A few months ago, I posted an article about how to add extra logging facilities to the Bash shell. For specific users, it can be useful to have a complete history of their activity on your server (for audit purposes). The first release candidate of Bash 4.1 is available for a few days. Good surprise, the developers added Syslog support to log the user activity. From the new features list:
“There is a new configuration option (in config-top.h) that forces bash to forward all history entries to syslog.“.
The new logging implementation is quite simple. For each command dumped to the classic history file, a copy is sent to the Syslog daemon (with LOG_USER:LOG_INFO as default facility and level – configurable at compilation time).
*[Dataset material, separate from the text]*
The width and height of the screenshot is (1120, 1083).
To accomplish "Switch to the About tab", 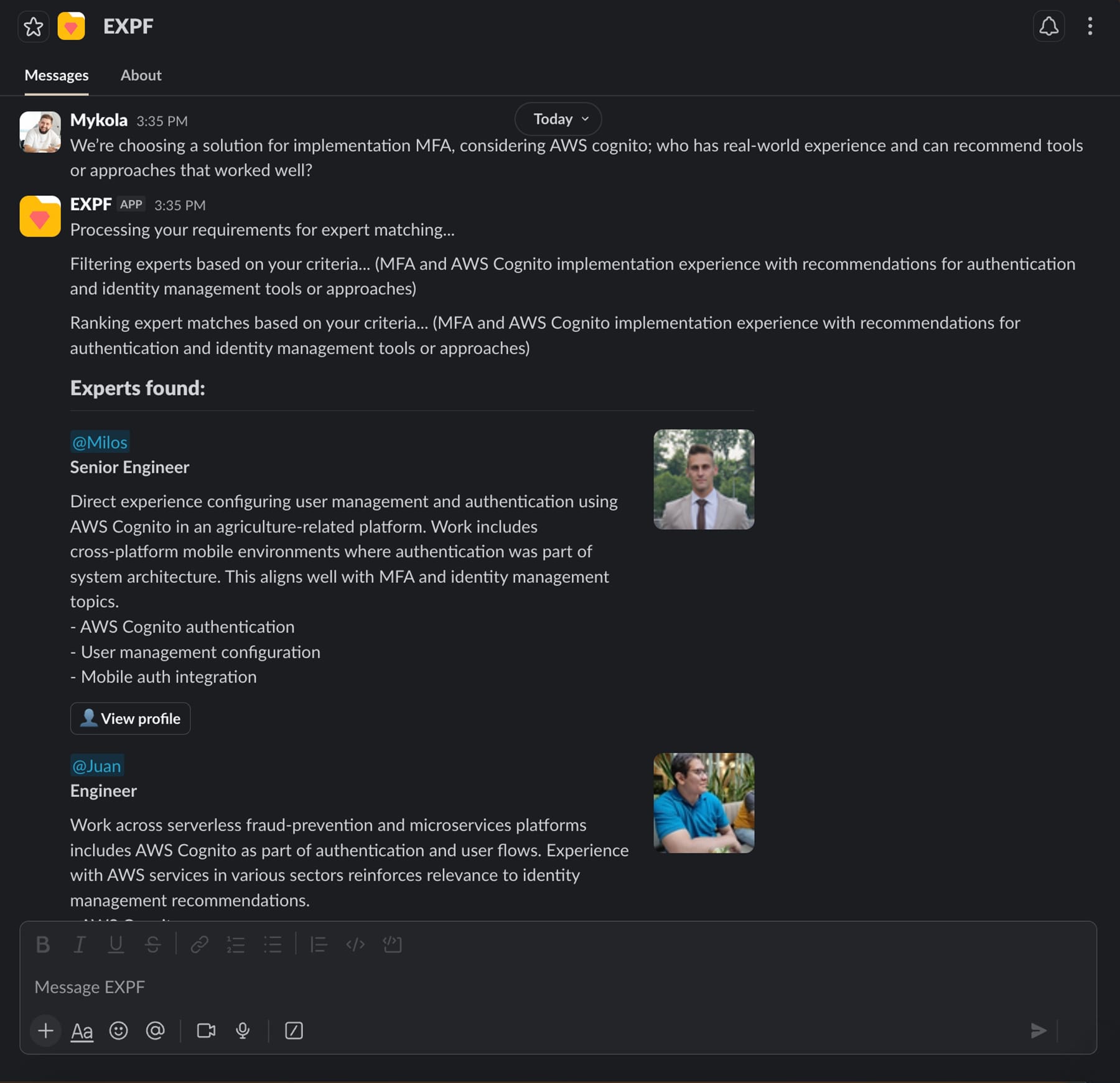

As discussed on Twitter with @seccubus, this could lead to new ways of information leakage! Here are some examples of
interesting dangerous commands that can be sent to a Syslog daemon:
mysql -h 192.168.1.24 -u dba --password=mysafepwd users unzip -P strongpass confidential_contracts.zip
Note that the old method (using $HOME/.bash_history by default) was not a bullet proof solution but a compromized file will affect only the owner. Now, new attack vectors have been introduced: Via /var/log (or /var/adm), where are located the local log files, the history of all users will be stored in a central place. Via network tapping, as Syslog relies on UDP and is a clear-text protocol.
How to avoid critical information leakage? First, do not store local log files (or restrict their access, encrypt them). Forward the messages to a centralized location using a secure tunnel (VPN).
I’m using Syslog logging for a while on rootshell.be, I’d recommend to use the Syslog history only for users above a certain UID. Usually administrative and application users have a low UID. Just create your regular users above UID 1000 (as an example). This can very quickly patched in the Bash source code.
Another good practice would be to NOT give passwords as arguments. As seen in the MySQL example above: Instead of using “–password=mypwd”, prefer the “-P” flag which will ask you the password later!